Copy nothing but the lines from the one containing "The width and" through the last line of the records, repeated exactly and without pictures.
____
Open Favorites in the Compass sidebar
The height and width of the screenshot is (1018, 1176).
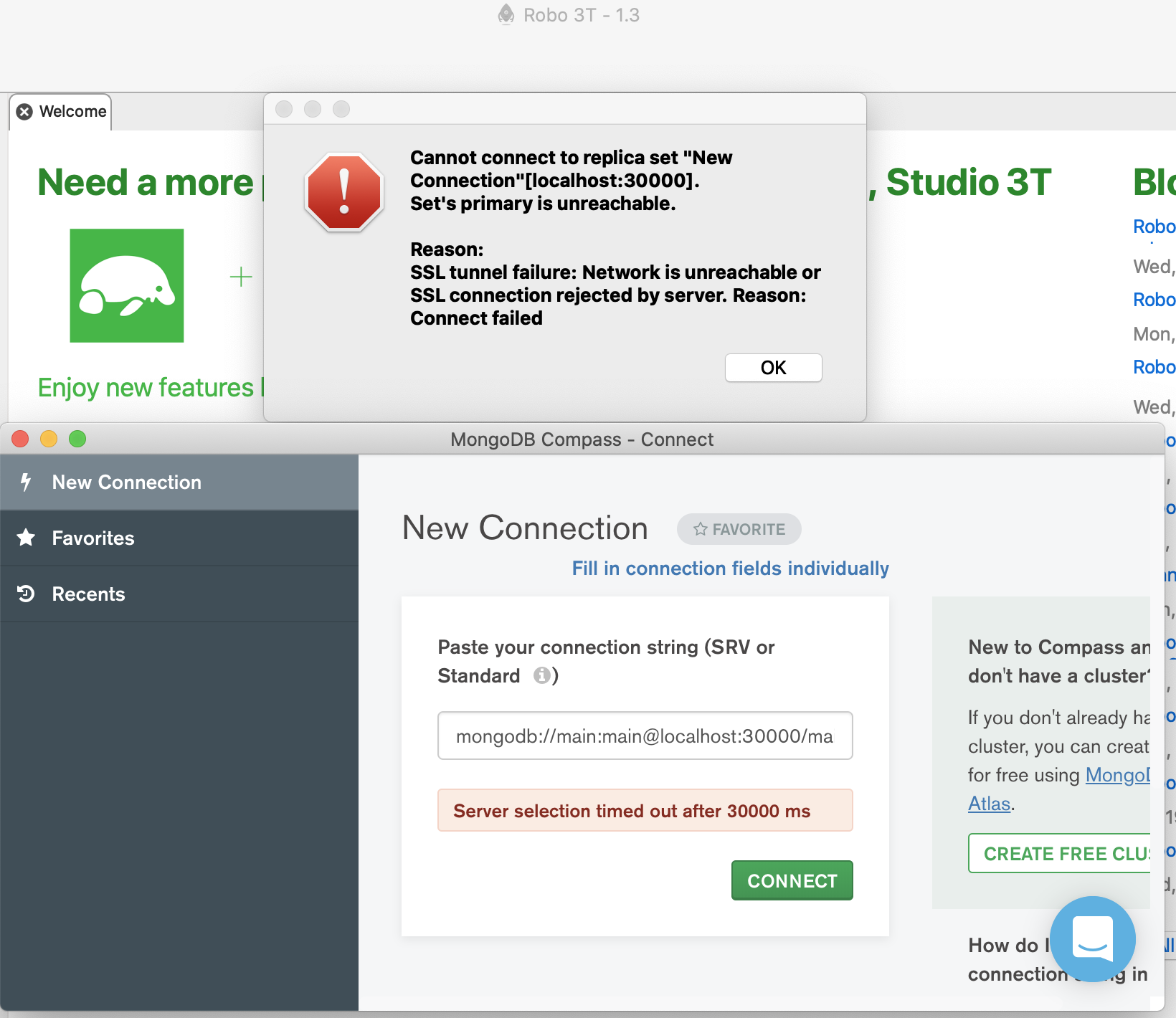tap(93, 538)
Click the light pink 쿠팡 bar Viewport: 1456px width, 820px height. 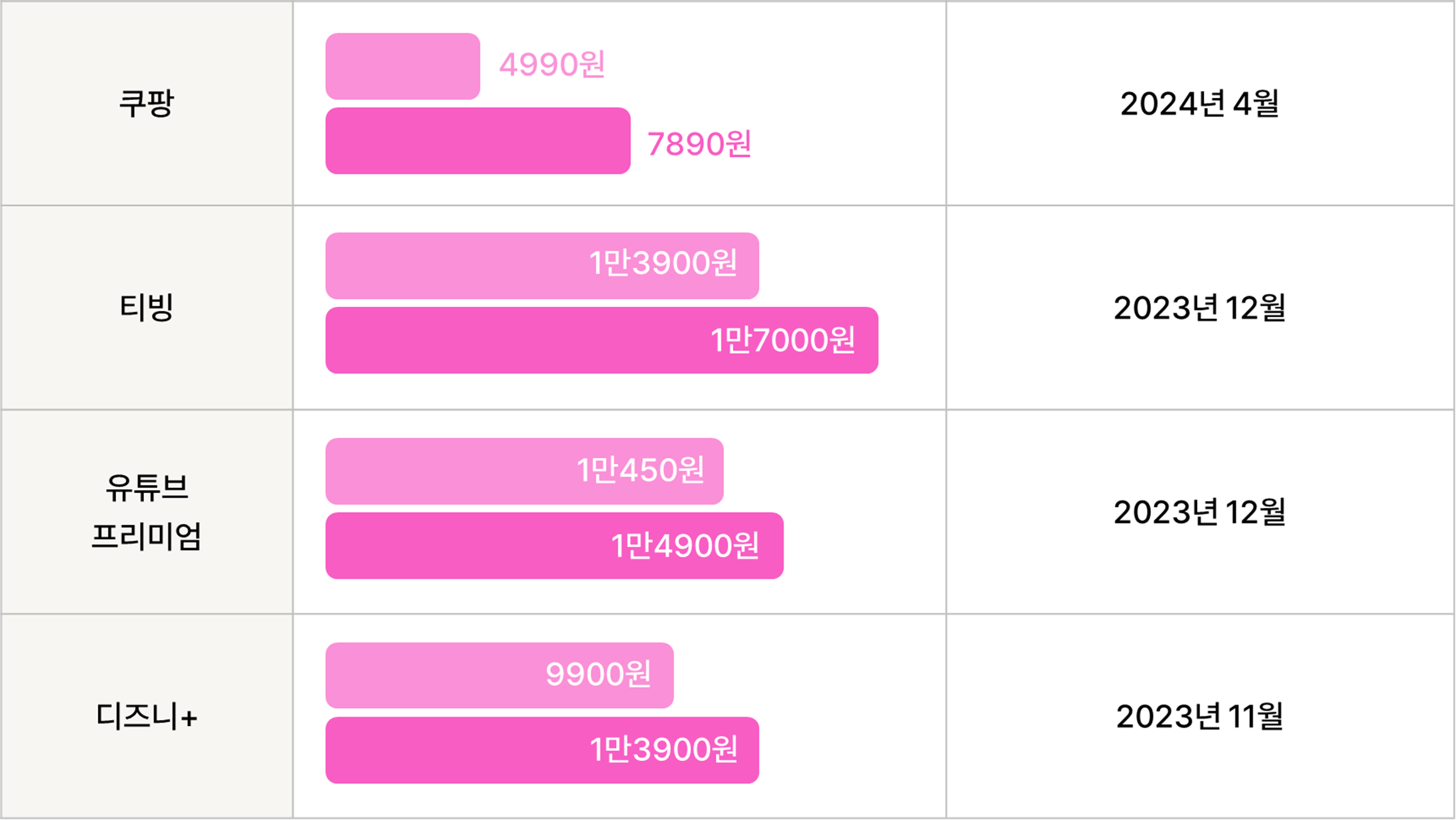[403, 66]
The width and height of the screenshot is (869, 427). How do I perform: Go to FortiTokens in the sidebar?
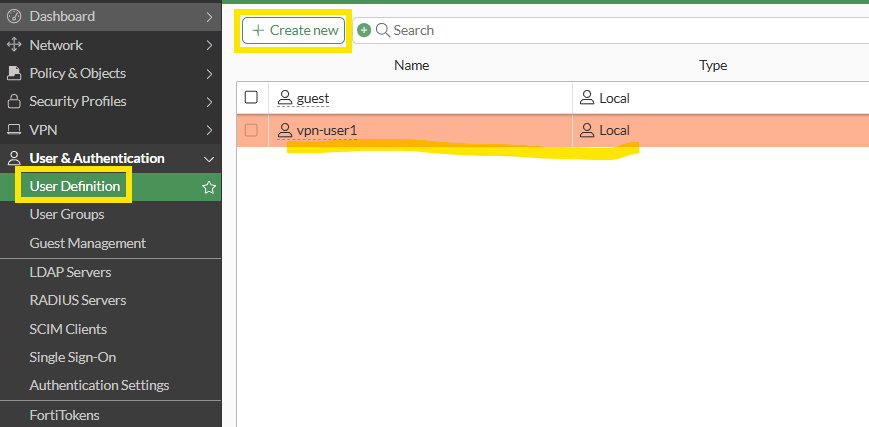tap(64, 415)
____
RESPONSE FOR THIS EXERCISE:
The width and height of the screenshot is (869, 427). How do I perform: Go to FortiTokens in the sidebar?
tap(64, 415)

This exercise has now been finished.